While the future of the Walking Dead universe remains (temporarily) on hold, now seems as good a time as any for the next installment of "Who Is…". Over the past several weeks, the video series from Skybound has offered fans different character profiles that compare the on-screen faces we know with their comic book counterparts. Previously, we've gotten to know more about Paola Lazaro's Juanita Sanchez aka Princess, Jeffrey Dean Morgan's Negan, and Tom Payne's Jesus, and Melissa McBride's Carol. This time around, we take a look at the printed page's version of "uber big bad" The Governor aka Brian Blake, and how he stacks up with David Morrissey's The Governor aka Philip Blake.

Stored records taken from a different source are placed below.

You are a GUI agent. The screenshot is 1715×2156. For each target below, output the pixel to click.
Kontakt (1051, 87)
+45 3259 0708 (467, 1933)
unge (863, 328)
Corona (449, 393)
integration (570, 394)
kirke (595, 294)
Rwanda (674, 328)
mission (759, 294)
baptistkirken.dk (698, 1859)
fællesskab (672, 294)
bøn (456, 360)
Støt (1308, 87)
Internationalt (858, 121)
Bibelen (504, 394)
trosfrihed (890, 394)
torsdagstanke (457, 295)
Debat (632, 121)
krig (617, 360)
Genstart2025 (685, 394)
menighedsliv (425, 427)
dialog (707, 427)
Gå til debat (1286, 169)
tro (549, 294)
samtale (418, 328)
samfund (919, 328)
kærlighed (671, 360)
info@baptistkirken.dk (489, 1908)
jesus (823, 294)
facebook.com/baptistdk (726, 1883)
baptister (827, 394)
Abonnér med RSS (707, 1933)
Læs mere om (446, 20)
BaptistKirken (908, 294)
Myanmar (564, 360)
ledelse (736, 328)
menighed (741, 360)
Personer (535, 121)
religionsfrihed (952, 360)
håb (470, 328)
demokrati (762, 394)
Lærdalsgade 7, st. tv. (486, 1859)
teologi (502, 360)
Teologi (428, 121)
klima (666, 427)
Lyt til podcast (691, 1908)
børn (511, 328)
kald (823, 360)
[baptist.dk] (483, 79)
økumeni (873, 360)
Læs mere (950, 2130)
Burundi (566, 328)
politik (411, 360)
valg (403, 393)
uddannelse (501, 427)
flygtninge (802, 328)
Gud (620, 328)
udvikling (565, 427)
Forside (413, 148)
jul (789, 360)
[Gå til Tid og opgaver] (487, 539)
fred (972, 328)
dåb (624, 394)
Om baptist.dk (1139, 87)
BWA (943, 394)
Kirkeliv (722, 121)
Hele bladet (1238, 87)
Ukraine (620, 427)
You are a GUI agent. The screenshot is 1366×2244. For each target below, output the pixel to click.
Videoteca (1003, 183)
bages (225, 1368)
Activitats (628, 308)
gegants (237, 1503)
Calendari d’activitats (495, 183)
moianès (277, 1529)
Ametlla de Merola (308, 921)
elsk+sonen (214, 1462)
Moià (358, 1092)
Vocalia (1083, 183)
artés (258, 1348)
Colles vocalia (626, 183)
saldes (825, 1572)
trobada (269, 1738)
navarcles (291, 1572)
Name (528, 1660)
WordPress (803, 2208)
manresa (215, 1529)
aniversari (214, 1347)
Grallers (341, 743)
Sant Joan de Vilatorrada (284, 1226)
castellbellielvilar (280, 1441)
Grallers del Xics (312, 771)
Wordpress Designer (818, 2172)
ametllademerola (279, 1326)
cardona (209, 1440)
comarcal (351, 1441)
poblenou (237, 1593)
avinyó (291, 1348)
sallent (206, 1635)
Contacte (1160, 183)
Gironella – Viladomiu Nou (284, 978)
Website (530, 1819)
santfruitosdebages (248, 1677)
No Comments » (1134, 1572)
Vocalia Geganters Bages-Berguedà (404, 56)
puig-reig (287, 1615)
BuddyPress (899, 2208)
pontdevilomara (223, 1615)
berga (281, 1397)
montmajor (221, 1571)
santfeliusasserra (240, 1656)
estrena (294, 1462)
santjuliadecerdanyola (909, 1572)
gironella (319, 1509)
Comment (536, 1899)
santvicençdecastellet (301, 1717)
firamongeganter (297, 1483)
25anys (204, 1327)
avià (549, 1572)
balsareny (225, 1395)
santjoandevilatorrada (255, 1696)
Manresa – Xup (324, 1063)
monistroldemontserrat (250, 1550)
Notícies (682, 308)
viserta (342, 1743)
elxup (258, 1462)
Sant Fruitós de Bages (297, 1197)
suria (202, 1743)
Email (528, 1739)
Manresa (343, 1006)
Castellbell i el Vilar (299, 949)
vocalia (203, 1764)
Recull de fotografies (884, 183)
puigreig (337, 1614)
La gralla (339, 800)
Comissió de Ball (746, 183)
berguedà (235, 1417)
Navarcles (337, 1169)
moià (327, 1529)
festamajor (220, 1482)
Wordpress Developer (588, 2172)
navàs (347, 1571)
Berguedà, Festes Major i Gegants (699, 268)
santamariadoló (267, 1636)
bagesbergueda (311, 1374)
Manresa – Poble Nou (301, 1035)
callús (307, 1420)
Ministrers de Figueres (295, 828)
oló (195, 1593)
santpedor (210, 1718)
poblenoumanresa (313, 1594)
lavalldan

On the comic book side, The Governor was first introduced in 2006 in issue #27, with his run ending four years later in issue #75. But it would be Morrissey's take on The Governor that would leave an indelible impression in the minds of Walking Dead fans. First introduced in the third-season episode "Walk with Me", The Governor would go on to be the focus of two of the most extreme moments in the series' history. First, there was that brutal fight he had with Michonne (Danai Gurira) after she discovered his walker daughter and fishtanks filled with walker heads. The other (to no one's surprise) involved the leader of Woodbury giving Hershel the worst (and painfully permanent) haircut in the world before being taken off the playing field permanently by Michonne.
During an interview with AMC early on in his run, Morrissey described how he was able to get himself acclimated to the series: "I was very nervous about joining the show on the first day, but once I got there it's been a joy ever since. There's an element about needing to know about the conditions: the heat and the humidity and the snakes and bugs and ticks, Mirrissey explained. "You have to have a little bit of an outward bound course before you start filming. Those things are different for me, because normally it's like, 'How do I get to the canteen.' But I do think those crazy brutal conditions add to the show — because the show's all about that. It isn't a comfortable place to be and that's important."